Accelerated maturation of ARPE‐19 cells for the translational assessment of gene therapy

Abstract

AbstractPurpose: Retinal pigment epithelium (RPE) modulates the exchange of metabolite products to and from the retina, and are paramount to maintain retinal function. The human RPE cell‐line ARPE‐19 is commercially available and widely used as an alternative to primary RPE. However, these cells undergo epithelial‐mesenchymal transition (EMT) losing many features of primary RPE such as polarity, pigmentation, and expression of RPE signature markers. We aimed to determine whether a combination of RPE‐specific laminin (LN) coating and media supplementation with nicotinamide (NAM) could improve ARPE‐19 expression of genes and proteins, along with morphological phenotype resembling mature RPE to improve assessment of RPE‐specific gene therapy strategies.Methods: ARPE‐19 cells were propagated on tissue culture plastic with or without NAM supplementation and/or coated with human recombinant LN‐521. Cell morphology was evaluated by phase microscopy.
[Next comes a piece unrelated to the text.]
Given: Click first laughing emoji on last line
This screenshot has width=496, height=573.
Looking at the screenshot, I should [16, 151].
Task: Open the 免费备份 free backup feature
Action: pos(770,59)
RPE maturation was performed by immunocytochemistry and gene expression by qPCR. Viral transduction experiments with adeno associated virus (AAV)1 or AAV2, VMD2‐driven GFP, were assessed at 2‐ and 4‐weeks post‐plating in the different culturing condition with low multiplicity of infection.Results: The combination of LN‐521 coating with NAM supplementation promoted cytoskeletal and tight junction proteins reorganization, and expression of differentiation markers such as VMD2, RPE65 and PDGFRB. In addition, the combination reduced the expression of the EMT markers, TNFα and TGF‐β1; and NCAM1, an immature phenotype RPE marker. Both AAV1‐ and AAV2‐VMD2‐GFP expression was detected from 2‐weeks and improved at 4‐weeks post‐plating.Conclusions: Our study demonstrates that the combination of NAM with LN‐521 accelerated the kinetics of expression of mature RPE signature genes, reduced expression of EMT genes, accompanied with improved epithelial cell morphology and cytoskeletal organization, bringing the dedifferentiated ARPE‐19 closer to their in vivo phenotype. Moreover, viral‐mediated RPE‐specific gene expression demonstrates the amenability of the combinatorial cultures for translational assessment of RPE gene therapies.